▶

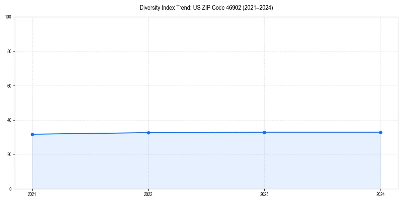Select the 2022 data point marker
Viewport: 403px width, 202px height.
148,133
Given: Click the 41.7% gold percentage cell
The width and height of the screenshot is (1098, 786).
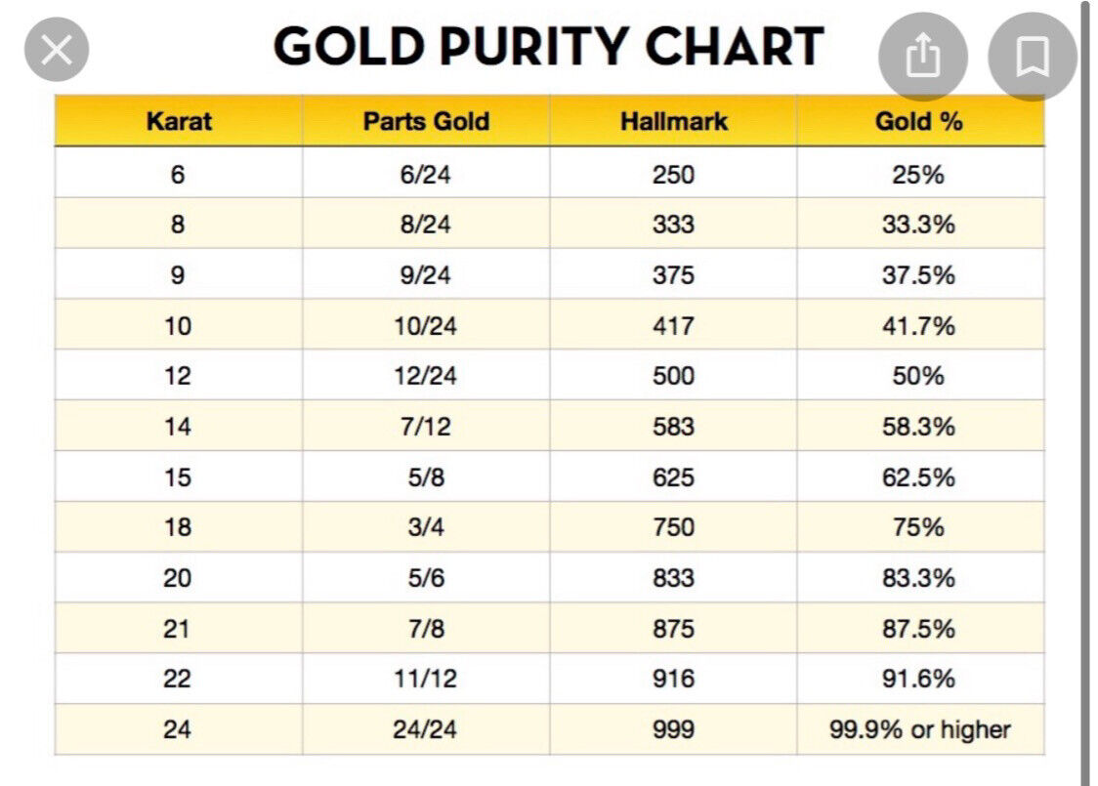Looking at the screenshot, I should (x=918, y=325).
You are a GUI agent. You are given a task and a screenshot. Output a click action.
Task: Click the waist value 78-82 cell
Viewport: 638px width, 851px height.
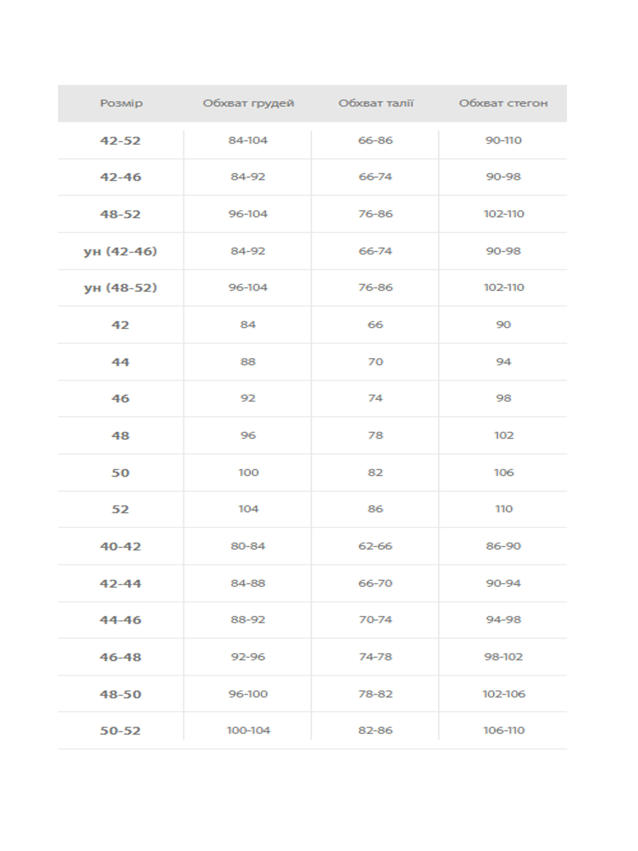click(375, 694)
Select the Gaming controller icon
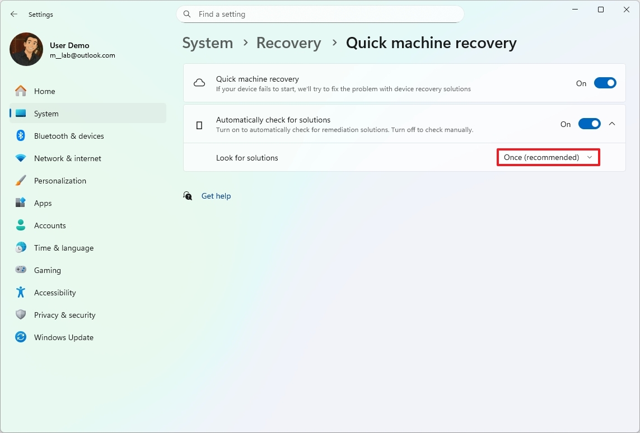Image resolution: width=640 pixels, height=433 pixels. click(x=20, y=270)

◀

◆ Your assignment ◆
Write out again, word for word, the lines from the one holding "Given: Click the 41.7% gold percentage cell" through the final line of the listing, including both ends but no pictures.

◆ Exercise solution ◆
Given: Click the 41.7% gold percentage cell
The width and height of the screenshot is (1098, 786).
Looking at the screenshot, I should (x=918, y=325).
You are a GUI agent. You are given a task and a screenshot. Output a click action.
Task: Click the waist value 78-82 cell
Viewport: 638px width, 851px height.
click(375, 694)
Select the Gaming controller icon
Image resolution: width=640 pixels, height=433 pixels. click(x=20, y=270)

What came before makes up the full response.